If I have 3 english versions of my website:

/        FOR USA
/au      FOR AUSTRALIA
/gb      FOR United Kingdom

I would add them to my Sitemap using rel hreflang to serve those 3 countries:

Sitemap.xml

<url>
  <loc>https://example.com</loc>
  <xhtml:link href="https://example.com"    hreflang="en-US" rel="alternate"/>
  <xhtml:link href="https://example.com/au" hreflang="en-AU" rel="alternate"/>
  <xhtml:link href="https://example.com/gb" hreflang="en-GB" rel="alternate"/>
</url>

QUESTION

What if I want all english speakers that are not in one of those 3 countries to be led to my en-US page, what should I do?

OPTION #1

Keep it just like this and let Google decide which is the best version to serve to a english speaking user that is not USA, AU and GB.

<url>
  <loc>https://example.com</loc>
  <xhtml:link href="https://example.com"    hreflang="en-US" rel="alternate"/>
  <xhtml:link href="https://example.com/au" hreflang="en-AU" rel="alternate"/>
  <xhtml:link href="https://example.com/gb" hreflang="en-GB" rel="alternate"/>
</url>

OPTION #2

Omit the en-US and change it to just en so it can get the traffic from USA and also from other countries that speak english other than Australia and UK ?

<url>
  <loc>https://example.com</loc>
  <xhtml:link href="https://example.com"    hreflang="en" rel="alternate"/>
  <xhtml:link href="https://example.com/au" hreflang="en-AU" rel="alternate"/>
  <xhtml:link href="https://example.com/gb" hreflang="en-GB" rel="alternate"/>
</url>

OPTION #3

Keep the en-US and add a duplicate hreflang to en.

<url>
  <loc>https://example.com</loc>
  <xhtml:link href="https://example.com"    hreflang="en" rel="alternate"/>
  <xhtml:link href="https://example.com"    hreflang="en-US" rel="alternate"/>
  <xhtml:link href="https://example.com/au" hreflang="en-AU" rel="alternate"/>
  <xhtml:link href="https://example.com/gb" hreflang="en-GB" rel="alternate"/>
</url>

1 Answer 1

1

Option #3: use a line for en, in addition to the three locale-specific lines.

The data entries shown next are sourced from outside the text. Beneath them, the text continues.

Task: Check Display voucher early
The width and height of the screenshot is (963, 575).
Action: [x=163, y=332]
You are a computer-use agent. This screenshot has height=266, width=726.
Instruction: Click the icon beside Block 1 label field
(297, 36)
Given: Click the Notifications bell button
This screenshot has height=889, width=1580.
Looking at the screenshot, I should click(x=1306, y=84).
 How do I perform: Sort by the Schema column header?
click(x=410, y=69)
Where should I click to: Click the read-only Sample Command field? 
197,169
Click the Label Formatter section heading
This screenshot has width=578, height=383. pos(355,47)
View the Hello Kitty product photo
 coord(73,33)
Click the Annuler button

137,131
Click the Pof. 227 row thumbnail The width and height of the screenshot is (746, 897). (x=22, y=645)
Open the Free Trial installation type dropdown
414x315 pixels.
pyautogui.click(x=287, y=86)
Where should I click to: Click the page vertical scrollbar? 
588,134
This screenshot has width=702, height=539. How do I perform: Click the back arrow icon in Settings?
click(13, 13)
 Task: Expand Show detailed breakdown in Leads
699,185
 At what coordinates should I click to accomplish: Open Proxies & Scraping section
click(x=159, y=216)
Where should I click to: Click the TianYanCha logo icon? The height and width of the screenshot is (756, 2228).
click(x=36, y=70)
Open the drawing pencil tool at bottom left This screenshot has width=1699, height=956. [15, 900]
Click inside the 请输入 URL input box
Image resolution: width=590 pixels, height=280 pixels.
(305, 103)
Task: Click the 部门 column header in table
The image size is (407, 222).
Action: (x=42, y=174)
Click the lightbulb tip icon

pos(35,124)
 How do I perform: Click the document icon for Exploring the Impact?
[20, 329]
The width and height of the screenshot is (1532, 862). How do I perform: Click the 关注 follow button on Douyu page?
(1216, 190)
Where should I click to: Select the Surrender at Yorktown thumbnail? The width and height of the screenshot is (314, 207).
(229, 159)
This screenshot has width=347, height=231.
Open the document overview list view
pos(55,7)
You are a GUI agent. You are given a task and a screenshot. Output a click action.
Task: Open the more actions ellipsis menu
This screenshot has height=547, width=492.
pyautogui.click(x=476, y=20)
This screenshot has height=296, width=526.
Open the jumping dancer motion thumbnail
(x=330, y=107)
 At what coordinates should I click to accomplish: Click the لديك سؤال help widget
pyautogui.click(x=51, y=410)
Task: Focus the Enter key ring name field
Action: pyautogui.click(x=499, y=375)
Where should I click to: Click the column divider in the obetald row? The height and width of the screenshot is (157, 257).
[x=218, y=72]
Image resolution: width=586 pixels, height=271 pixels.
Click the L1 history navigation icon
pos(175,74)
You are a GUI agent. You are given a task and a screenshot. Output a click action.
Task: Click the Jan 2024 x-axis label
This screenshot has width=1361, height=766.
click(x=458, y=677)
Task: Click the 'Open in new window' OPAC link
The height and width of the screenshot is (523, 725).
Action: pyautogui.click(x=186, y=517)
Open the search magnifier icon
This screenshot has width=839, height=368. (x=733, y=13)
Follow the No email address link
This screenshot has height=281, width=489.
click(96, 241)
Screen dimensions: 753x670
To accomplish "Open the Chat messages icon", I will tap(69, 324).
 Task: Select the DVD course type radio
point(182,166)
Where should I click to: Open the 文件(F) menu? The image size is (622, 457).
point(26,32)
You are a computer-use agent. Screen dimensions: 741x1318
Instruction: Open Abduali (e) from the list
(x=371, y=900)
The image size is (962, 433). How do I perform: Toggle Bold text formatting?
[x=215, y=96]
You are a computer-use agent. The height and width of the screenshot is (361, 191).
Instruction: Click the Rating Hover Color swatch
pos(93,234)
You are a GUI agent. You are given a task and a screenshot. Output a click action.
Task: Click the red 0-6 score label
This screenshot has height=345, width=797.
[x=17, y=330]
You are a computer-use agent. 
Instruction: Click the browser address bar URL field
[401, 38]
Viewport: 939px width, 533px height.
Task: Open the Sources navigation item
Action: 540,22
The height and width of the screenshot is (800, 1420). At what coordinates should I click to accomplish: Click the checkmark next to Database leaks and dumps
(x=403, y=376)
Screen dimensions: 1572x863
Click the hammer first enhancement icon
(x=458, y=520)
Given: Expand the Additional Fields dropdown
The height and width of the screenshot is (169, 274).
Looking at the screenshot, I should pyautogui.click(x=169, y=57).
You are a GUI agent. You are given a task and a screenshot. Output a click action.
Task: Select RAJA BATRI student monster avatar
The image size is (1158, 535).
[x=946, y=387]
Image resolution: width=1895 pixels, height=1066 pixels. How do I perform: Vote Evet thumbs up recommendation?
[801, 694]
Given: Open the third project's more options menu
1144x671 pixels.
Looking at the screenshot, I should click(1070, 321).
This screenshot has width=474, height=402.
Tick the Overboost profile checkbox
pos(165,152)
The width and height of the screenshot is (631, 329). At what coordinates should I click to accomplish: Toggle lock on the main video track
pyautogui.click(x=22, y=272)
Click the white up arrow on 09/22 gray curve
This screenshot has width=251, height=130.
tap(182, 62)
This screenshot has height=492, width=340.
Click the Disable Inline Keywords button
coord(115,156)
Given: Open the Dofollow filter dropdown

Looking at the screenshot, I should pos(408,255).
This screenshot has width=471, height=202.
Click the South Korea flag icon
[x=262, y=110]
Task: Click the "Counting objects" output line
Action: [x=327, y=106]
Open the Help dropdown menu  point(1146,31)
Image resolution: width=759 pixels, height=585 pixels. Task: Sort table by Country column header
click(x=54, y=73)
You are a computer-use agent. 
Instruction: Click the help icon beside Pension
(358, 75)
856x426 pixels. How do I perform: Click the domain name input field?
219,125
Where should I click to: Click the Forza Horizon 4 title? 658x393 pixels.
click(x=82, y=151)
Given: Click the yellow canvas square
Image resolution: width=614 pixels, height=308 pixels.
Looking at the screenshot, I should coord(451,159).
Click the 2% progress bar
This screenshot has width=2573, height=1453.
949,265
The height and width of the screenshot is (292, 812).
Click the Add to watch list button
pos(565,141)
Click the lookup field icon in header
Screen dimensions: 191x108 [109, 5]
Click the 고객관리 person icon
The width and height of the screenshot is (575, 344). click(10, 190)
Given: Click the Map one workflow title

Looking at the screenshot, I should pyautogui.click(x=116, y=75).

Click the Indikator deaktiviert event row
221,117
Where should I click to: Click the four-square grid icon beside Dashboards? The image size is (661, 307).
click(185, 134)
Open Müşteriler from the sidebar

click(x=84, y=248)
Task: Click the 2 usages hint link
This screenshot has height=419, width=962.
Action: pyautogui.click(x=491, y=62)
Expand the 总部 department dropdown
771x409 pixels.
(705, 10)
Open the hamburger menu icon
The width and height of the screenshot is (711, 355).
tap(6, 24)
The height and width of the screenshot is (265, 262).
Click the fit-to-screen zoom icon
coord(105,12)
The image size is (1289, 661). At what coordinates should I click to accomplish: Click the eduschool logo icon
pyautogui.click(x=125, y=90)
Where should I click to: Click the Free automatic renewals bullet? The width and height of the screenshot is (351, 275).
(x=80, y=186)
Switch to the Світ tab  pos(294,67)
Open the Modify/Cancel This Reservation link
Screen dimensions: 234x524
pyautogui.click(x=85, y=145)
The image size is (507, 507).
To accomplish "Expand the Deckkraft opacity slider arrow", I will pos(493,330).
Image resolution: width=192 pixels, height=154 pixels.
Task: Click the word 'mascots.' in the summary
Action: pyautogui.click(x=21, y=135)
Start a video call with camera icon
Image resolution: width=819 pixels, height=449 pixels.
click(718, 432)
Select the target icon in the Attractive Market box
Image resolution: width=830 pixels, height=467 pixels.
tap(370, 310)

A Google representative has confirmed that multiple targets for one URL is allowed.

You do want to target traffic to the appropriate locale-specific site, where one exists. That rules out option #2.

Option #1 would work, up to a point, in that the search engine will still serve your pages for searches outside the explicitly served locales. The snag is that you wouldn't be able to control which page is being served to them.